## TASK ITEM
After reading the data below, copy out every line that contains the word "computer".

## INPUT FOR THIS TASK
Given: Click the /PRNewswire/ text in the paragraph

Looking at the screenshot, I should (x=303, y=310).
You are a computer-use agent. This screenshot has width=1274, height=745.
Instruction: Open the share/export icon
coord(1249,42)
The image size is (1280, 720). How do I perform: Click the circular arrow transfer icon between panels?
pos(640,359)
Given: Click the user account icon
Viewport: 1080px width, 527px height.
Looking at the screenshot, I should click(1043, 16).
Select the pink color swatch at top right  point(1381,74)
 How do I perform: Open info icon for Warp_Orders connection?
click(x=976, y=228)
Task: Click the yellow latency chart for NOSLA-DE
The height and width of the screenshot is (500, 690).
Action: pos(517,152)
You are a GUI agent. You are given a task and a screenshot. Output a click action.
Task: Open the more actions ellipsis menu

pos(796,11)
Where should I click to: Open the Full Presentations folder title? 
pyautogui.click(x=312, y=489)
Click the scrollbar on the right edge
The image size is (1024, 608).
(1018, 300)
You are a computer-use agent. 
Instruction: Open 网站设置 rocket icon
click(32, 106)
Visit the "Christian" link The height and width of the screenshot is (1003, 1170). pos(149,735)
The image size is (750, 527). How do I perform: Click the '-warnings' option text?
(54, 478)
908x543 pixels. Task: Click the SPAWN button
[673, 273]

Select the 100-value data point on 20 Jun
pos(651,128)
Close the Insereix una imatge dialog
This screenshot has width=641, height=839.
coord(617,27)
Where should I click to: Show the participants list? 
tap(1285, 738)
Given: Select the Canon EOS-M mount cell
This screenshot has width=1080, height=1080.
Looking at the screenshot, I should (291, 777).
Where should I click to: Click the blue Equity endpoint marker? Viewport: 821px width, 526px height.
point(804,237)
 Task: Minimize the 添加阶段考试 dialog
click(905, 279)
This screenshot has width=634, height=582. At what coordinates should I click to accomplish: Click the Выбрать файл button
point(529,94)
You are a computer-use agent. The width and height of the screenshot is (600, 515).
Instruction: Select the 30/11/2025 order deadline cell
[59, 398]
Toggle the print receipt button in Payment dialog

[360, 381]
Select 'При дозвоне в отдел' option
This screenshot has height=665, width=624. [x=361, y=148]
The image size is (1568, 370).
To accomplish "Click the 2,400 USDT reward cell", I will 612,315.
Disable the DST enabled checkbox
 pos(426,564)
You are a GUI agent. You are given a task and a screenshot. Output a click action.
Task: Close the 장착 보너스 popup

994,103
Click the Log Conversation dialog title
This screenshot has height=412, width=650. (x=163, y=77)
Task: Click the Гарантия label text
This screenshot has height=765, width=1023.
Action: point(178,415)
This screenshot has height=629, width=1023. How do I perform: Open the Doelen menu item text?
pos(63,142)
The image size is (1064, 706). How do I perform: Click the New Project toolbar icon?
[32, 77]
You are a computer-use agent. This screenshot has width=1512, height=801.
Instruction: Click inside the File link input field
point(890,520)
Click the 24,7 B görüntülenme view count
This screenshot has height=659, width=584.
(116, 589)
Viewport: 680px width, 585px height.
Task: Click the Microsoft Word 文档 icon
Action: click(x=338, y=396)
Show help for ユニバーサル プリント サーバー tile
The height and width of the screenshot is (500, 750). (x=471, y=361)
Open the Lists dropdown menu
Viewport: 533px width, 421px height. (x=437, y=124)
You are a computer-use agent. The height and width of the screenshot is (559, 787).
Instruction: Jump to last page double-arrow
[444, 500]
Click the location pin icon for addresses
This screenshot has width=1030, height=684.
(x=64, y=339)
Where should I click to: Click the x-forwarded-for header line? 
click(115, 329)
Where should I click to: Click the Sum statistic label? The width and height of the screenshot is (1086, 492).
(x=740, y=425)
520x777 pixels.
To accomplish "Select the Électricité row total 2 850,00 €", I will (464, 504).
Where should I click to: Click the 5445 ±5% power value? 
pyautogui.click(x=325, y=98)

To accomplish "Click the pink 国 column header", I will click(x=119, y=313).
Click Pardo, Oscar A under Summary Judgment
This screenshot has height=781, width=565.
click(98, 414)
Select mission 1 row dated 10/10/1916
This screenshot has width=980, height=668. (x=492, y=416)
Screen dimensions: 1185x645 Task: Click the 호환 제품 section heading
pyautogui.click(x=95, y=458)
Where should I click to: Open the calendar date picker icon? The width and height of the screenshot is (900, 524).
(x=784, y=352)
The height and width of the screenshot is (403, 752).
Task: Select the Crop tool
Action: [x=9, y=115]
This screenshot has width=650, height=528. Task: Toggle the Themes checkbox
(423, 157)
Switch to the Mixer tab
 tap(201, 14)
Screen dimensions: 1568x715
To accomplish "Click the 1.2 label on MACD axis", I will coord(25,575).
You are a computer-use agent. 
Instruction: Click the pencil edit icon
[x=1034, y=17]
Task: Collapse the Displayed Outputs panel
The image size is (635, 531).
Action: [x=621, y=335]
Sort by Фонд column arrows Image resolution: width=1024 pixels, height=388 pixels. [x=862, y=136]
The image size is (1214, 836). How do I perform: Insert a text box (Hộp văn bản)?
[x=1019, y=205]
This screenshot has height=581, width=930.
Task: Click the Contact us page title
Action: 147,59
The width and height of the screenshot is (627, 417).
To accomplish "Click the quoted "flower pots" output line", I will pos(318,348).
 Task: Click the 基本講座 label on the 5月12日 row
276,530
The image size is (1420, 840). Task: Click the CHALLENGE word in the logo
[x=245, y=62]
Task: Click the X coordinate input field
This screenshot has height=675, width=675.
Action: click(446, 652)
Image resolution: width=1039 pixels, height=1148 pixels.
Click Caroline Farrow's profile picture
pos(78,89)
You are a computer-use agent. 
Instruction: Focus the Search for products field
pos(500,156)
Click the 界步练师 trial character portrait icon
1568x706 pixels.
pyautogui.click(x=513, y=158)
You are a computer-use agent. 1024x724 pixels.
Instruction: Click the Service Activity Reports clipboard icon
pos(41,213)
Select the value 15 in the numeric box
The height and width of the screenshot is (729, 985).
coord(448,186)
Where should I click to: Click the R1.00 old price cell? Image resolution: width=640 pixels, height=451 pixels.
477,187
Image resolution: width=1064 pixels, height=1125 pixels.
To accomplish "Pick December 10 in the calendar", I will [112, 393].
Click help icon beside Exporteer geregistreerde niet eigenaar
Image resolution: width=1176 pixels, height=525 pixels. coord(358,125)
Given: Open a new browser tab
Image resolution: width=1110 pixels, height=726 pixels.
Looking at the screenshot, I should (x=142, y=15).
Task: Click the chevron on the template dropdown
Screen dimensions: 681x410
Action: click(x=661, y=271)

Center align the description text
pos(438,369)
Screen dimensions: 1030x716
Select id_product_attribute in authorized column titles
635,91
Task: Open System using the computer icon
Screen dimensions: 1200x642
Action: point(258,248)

## YOUR SOLUTION
You are a computer-use agent. This screenshot has width=1274, height=745.
You are a computer-use agent. 
You are a computer-use agent. The width and height of the screenshot is (600, 515).
You are a computer-use agent. This screenshot has width=1512, height=801.
You are a computer-use agent. The height and width of the screenshot is (559, 787).
You are a computer-use agent. 
You are a computer-use agent. 
You are a computer-use agent. 1024x724 pixels.
Task: Open System using the computer icon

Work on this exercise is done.